• Dataset entries

• • • • • • •

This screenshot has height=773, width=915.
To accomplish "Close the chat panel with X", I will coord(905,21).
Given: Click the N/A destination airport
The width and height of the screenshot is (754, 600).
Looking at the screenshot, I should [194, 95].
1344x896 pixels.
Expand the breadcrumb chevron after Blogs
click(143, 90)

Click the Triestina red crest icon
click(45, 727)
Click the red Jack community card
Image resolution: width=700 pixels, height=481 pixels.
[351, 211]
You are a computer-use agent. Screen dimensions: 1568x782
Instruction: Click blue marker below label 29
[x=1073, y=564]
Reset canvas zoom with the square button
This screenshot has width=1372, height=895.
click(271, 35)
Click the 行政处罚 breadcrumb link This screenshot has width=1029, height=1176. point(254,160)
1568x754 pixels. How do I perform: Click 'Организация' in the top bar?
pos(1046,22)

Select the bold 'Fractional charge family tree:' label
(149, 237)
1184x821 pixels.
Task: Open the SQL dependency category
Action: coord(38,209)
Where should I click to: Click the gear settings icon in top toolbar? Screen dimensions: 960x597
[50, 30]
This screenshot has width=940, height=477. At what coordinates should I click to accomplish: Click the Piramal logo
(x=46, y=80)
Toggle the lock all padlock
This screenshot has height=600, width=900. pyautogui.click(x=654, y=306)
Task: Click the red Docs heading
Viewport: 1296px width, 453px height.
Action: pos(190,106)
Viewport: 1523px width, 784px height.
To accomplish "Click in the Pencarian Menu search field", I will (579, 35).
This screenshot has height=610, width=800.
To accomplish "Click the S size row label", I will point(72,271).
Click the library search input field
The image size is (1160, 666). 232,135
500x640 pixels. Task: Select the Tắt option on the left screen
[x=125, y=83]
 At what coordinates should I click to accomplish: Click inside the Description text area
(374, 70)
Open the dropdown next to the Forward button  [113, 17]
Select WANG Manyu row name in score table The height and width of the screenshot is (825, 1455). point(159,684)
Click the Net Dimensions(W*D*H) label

• • • • • • •

Of the entries above, transcribe exactly those lines that fall between the line containing "You are a computer-use" and the line containing "Viewport: 1523px width, 784px height.", together with those two lines.

• Written reply
You are a computer-use agent. Screen dimensions: 1568x782
Instruction: Click blue marker below label 29
[x=1073, y=564]
Reset canvas zoom with the square button
This screenshot has width=1372, height=895.
click(271, 35)
Click the 行政处罚 breadcrumb link This screenshot has width=1029, height=1176. point(254,160)
1568x754 pixels. How do I perform: Click 'Организация' in the top bar?
pos(1046,22)

Select the bold 'Fractional charge family tree:' label
(149, 237)
1184x821 pixels.
Task: Open the SQL dependency category
Action: coord(38,209)
Where should I click to: Click the gear settings icon in top toolbar? Screen dimensions: 960x597
[50, 30]
This screenshot has width=940, height=477. At what coordinates should I click to accomplish: Click the Piramal logo
(x=46, y=80)
Toggle the lock all padlock
This screenshot has height=600, width=900. pyautogui.click(x=654, y=306)
Task: Click the red Docs heading
Viewport: 1296px width, 453px height.
Action: pos(190,106)
Viewport: 1523px width, 784px height.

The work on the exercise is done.